[Opening Raw data section]

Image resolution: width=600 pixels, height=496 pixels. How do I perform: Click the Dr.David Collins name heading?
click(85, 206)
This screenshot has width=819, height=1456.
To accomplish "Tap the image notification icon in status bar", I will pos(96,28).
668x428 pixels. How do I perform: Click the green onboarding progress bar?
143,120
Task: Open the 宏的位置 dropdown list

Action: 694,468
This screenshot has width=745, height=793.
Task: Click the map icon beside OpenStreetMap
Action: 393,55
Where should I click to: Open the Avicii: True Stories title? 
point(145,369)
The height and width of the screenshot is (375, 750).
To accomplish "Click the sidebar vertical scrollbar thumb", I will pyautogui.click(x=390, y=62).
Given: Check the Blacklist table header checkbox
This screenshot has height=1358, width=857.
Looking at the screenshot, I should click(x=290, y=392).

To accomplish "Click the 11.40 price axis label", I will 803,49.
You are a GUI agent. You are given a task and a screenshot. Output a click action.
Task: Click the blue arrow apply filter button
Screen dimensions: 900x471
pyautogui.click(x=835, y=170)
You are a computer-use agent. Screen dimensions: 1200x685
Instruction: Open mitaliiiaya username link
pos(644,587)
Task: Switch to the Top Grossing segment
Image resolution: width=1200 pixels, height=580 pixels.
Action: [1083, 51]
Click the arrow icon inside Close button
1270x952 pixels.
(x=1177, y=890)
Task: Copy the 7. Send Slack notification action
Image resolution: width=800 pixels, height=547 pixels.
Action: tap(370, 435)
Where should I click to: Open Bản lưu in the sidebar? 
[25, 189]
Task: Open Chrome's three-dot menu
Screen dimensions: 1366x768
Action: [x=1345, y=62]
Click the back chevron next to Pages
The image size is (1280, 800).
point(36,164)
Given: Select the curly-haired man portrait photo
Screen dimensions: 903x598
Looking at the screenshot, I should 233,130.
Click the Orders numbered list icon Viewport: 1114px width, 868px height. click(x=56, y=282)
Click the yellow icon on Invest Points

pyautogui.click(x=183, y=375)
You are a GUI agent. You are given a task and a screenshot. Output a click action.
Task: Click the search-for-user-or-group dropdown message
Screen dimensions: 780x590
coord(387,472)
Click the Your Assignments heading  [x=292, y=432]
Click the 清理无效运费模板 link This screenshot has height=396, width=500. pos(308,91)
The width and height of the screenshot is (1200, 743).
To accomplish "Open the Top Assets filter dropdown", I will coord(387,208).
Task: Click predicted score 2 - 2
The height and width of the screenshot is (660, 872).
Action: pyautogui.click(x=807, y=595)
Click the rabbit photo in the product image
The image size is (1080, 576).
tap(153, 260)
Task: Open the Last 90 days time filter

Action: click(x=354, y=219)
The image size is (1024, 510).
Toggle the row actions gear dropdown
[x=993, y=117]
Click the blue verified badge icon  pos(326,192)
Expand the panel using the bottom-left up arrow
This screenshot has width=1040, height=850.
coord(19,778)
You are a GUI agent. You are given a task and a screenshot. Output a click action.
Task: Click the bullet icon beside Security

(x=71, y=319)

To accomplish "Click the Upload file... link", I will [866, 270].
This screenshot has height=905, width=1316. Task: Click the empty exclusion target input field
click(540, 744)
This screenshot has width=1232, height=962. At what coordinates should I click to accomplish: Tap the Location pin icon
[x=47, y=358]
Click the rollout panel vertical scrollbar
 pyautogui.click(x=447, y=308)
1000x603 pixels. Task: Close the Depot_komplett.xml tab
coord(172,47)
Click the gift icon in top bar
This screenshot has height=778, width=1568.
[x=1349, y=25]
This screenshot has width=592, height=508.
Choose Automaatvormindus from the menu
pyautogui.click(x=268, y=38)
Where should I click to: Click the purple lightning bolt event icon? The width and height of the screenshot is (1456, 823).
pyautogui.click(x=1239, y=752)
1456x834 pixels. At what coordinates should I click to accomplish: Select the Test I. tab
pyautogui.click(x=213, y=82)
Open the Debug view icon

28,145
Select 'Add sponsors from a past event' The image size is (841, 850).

[Closing Raw data section]

■ What is being asked:
Give back the full listing, exactly as it stands.

■ Answer space:
Image resolution: width=600 pixels, height=496 pixels. How do I perform: Click the Dr.David Collins name heading?
click(85, 206)
This screenshot has width=819, height=1456.
To accomplish "Tap the image notification icon in status bar", I will pos(96,28).
668x428 pixels. How do I perform: Click the green onboarding progress bar?
143,120
Task: Open the 宏的位置 dropdown list

Action: 694,468
This screenshot has width=745, height=793.
Task: Click the map icon beside OpenStreetMap
Action: 393,55
Where should I click to: Open the Avicii: True Stories title? 
point(145,369)
The height and width of the screenshot is (375, 750).
To accomplish "Click the sidebar vertical scrollbar thumb", I will pyautogui.click(x=390, y=62).
Given: Check the Blacklist table header checkbox
This screenshot has height=1358, width=857.
Looking at the screenshot, I should click(x=290, y=392).

To accomplish "Click the 11.40 price axis label", I will 803,49.
You are a GUI agent. You are given a task and a screenshot. Output a click action.
Task: Click the blue arrow apply filter button
Screen dimensions: 900x471
pyautogui.click(x=835, y=170)
You are a computer-use agent. Screen dimensions: 1200x685
Instruction: Open mitaliiiaya username link
pos(644,587)
Task: Switch to the Top Grossing segment
Image resolution: width=1200 pixels, height=580 pixels.
Action: [1083, 51]
Click the arrow icon inside Close button
1270x952 pixels.
(x=1177, y=890)
Task: Copy the 7. Send Slack notification action
Image resolution: width=800 pixels, height=547 pixels.
Action: tap(370, 435)
Where should I click to: Open Bản lưu in the sidebar? 
[25, 189]
Task: Open Chrome's three-dot menu
Screen dimensions: 1366x768
Action: [x=1345, y=62]
Click the back chevron next to Pages
The image size is (1280, 800).
point(36,164)
Given: Select the curly-haired man portrait photo
Screen dimensions: 903x598
Looking at the screenshot, I should 233,130.
Click the Orders numbered list icon Viewport: 1114px width, 868px height. click(x=56, y=282)
Click the yellow icon on Invest Points

pyautogui.click(x=183, y=375)
You are a GUI agent. You are given a task and a screenshot. Output a click action.
Task: Click the search-for-user-or-group dropdown message
Screen dimensions: 780x590
coord(387,472)
Click the Your Assignments heading  [x=292, y=432]
Click the 清理无效运费模板 link This screenshot has height=396, width=500. pos(308,91)
The width and height of the screenshot is (1200, 743).
To accomplish "Open the Top Assets filter dropdown", I will coord(387,208).
Task: Click predicted score 2 - 2
The height and width of the screenshot is (660, 872).
Action: pyautogui.click(x=807, y=595)
Click the rabbit photo in the product image
The image size is (1080, 576).
tap(153, 260)
Task: Open the Last 90 days time filter

Action: click(x=354, y=219)
The image size is (1024, 510).
Toggle the row actions gear dropdown
[x=993, y=117]
Click the blue verified badge icon  pos(326,192)
Expand the panel using the bottom-left up arrow
This screenshot has width=1040, height=850.
coord(19,778)
You are a GUI agent. You are given a task and a screenshot. Output a click action.
Task: Click the bullet icon beside Security

(x=71, y=319)

To accomplish "Click the Upload file... link", I will [866, 270].
This screenshot has height=905, width=1316. Task: Click the empty exclusion target input field
click(540, 744)
This screenshot has width=1232, height=962. At what coordinates should I click to accomplish: Tap the Location pin icon
[x=47, y=358]
Click the rollout panel vertical scrollbar
 pyautogui.click(x=447, y=308)
1000x603 pixels. Task: Close the Depot_komplett.xml tab
coord(172,47)
Click the gift icon in top bar
This screenshot has height=778, width=1568.
[x=1349, y=25]
This screenshot has width=592, height=508.
Choose Automaatvormindus from the menu
pyautogui.click(x=268, y=38)
Where should I click to: Click the purple lightning bolt event icon? The width and height of the screenshot is (1456, 823).
pyautogui.click(x=1239, y=752)
1456x834 pixels. At what coordinates should I click to accomplish: Select the Test I. tab
pyautogui.click(x=213, y=82)
Open the Debug view icon

28,145
Select 'Add sponsors from a past event' The image size is (841, 850).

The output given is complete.